Asustada miraba el arrastre de sus miembros anchos, de una piel blancuzca y áspera; trataba de encontrarle forma, por lo que no me percaté de dónde apareció otra horrorosa criatura que trepaba también a la palmera. A ésta sí que pude verla bien: tenía tres patas anchas, tubulares, con las que se agarraba del tronco; no tenía cabeza, pero sí un tentáculo grueso que semejaba una mano que tentaba o un ojo que buscaba. La criatura que estaba arriba se agitó y levantó también el tentáculo, el cual pude ver más claramente: era como una ventosa que se abría y cerraba incesantemente.
La criatura que trepaba llegó arriba y se empalmó en la otra. Durante los siguientes minutos se apretujaron entrelazando sus miembros, retorciéndose. Yo, con apenas los ojos asomados, aterrorizada de que pudieran verme, no pude apartar la vista, como hipnotizada seguía todos sus movimientos.

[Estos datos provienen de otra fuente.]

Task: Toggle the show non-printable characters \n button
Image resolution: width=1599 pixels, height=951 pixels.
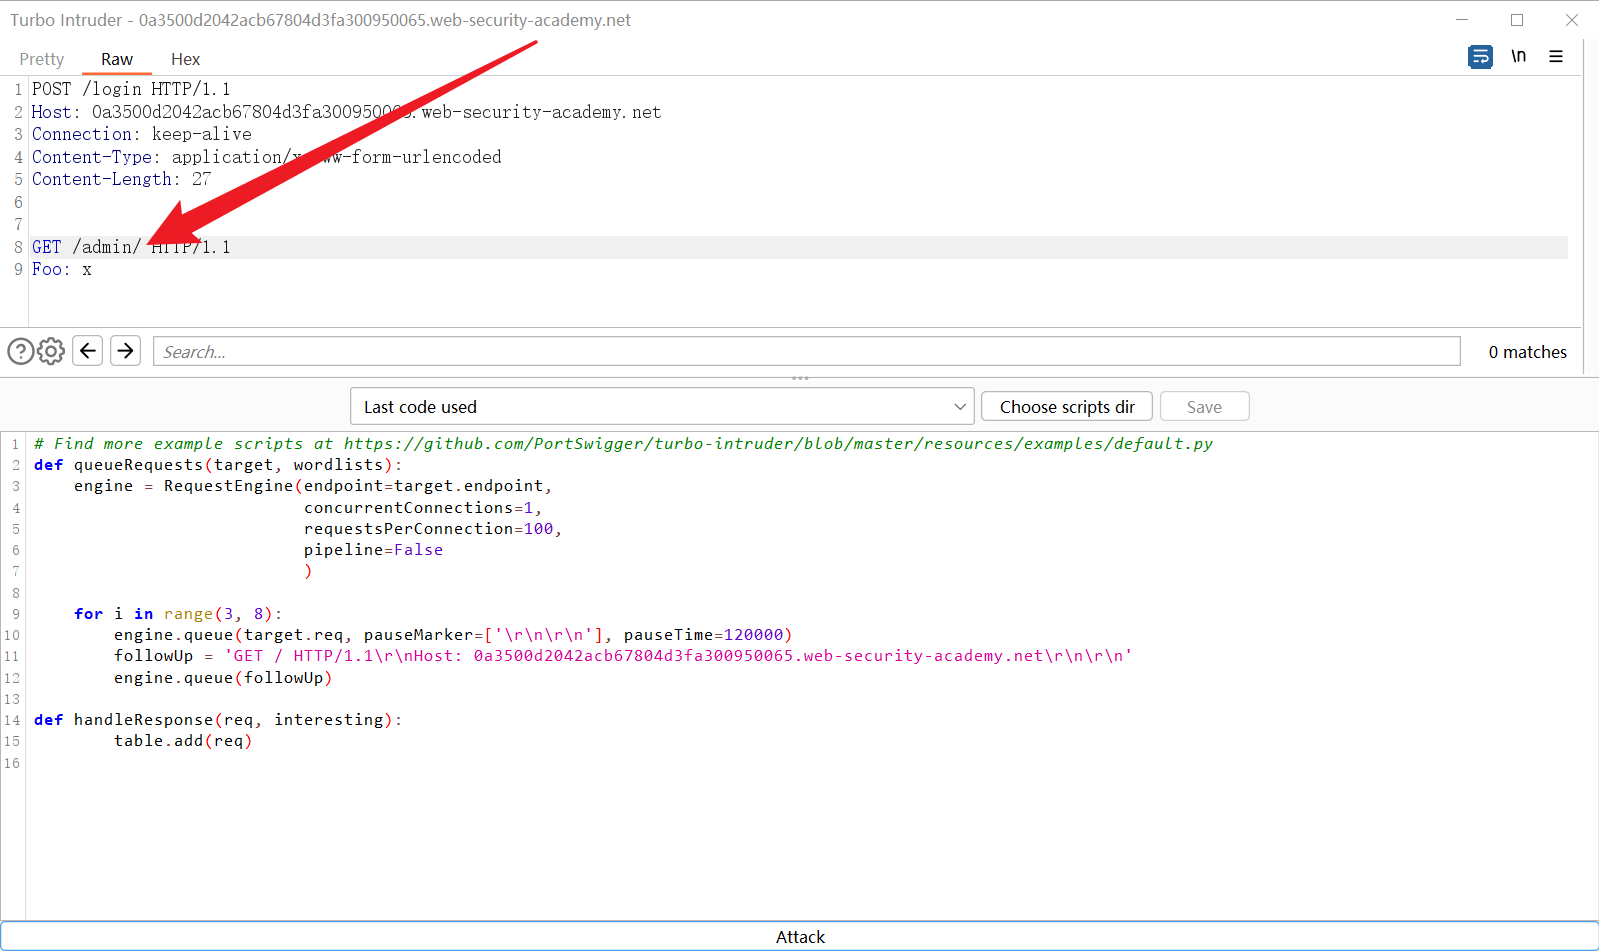Action: (x=1518, y=57)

Repentinamente los dos monstruos alzaron sus tentáculos, tuve el temor de que me hubieran olfateado, pero sus ventosas se pegaron con fuerza, como atraídas por un imán. Parecía que iban a devorarse, que se besaban, que se succionaban. Luego se desprendieron escurriéndose uno a otro una baba espesa.
Tras un breve instante en que se quedaron inmóviles, una de las criaturas bajó, y desplazándose lentamente se perdió en la calle oscura.
El otro monstruo despatarrado en el hueco, ha erguido intempestivamente su tentáculo y moviéndose espasmódicamente, está expulsando numerosos huevecillos, o seres, o no sé qué, pero que tienen vida propia, porque puedo ver cómo se mueven sobre el nido.
Por primera vez siento ese pánico que tanto me deleitaba ver en los demás.
La tierra no se está purificando, la tierra ya no es nuestra.

Flor García Rufino, originaria de Chihuahua, México, estudió la licenciatura en Ciencias de la Información de la Facultad de Filosofía y Letras de la Universidad Autónoma de Chihuahua. Ha escrito primordialmente ensayos y cuentos, siendo coautora de la biografía Nellie Campobello. Mujer de manos rojas.